How Men Deal with Depression

Though they don’t often discuss it or seek treatment as women do, many men suffer from depression. The reasons for suffering in silence are often linked to societal expectations of how a man should feel and behave.

Society has conditioned men to believe that emotions are a sign of weakness. The truth is that millions of men struggle with depression and may be squelching the symptoms in an attempt to be what’s expected of them.

Men and women share some common symptoms with depression, but men also have other symptoms that women don’t often experience. Men who are dealing with depression may suddenly begin to work longer hours than usual as a way of trying to escape the feelings.

Rather than deal with the depression, men may also begin to spend more time blanking out by watching television or playing video games. They’ll check out of the family dynamics.

A man with depression is twice as likely to become involved in an extramarital affair as he seeks some way to deal with overwhelming feelings. A man who’s experiencing depression may go through personality changes.

They can become extremely irritated over things that never bothered them before. They may lash out at loved ones with verbal abuse. In some cases, men with depression may act out by physically striking those closest to them.

Overusing alcohol or engaging in illicit drug use can also be warning signs of depression. For men, the symptoms of depression can manifest in the form of health problems. If the depression isn’t treated, it can lead to thoughts of suicide or actually committing suicide.

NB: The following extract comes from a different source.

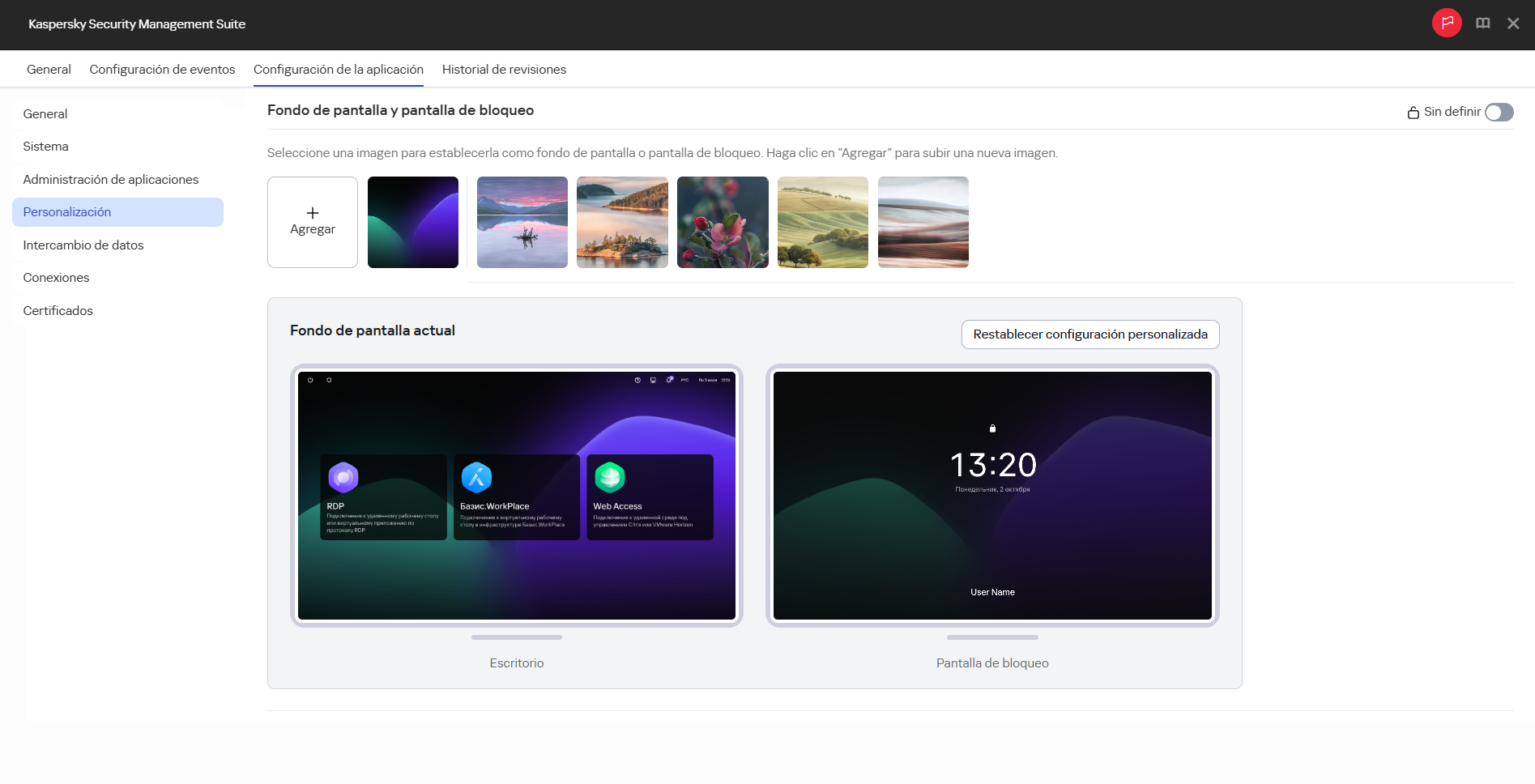Open the documentation book icon in title bar
This screenshot has height=784, width=1535.
point(1483,23)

The difference between men and women who experience depression is that 20% of women will commit suicide, but that percentage is four times higher for men. The telltale signs of depression for a man are feelings of anxiety, erectile dysfunction, not wanting to get out of bed to face the day, stress, fatigue, headaches, and stomach upset.

Most men with depression won’t let loved ones or friends know what they’re going through and won’t seek professional counseling sessions to help them handle the depression.

Sometimes the reason is an embarrassment, and other times it’s because they don’t want anyone to know for fear they’ll be labeled. They’d rather try and push through it when what’s needed the most is a strong support system in family, friends, and professional assistance. Getting help for depression can be found by talking to your doctor about it or seeing a mental health specialist who understands how to treat depression.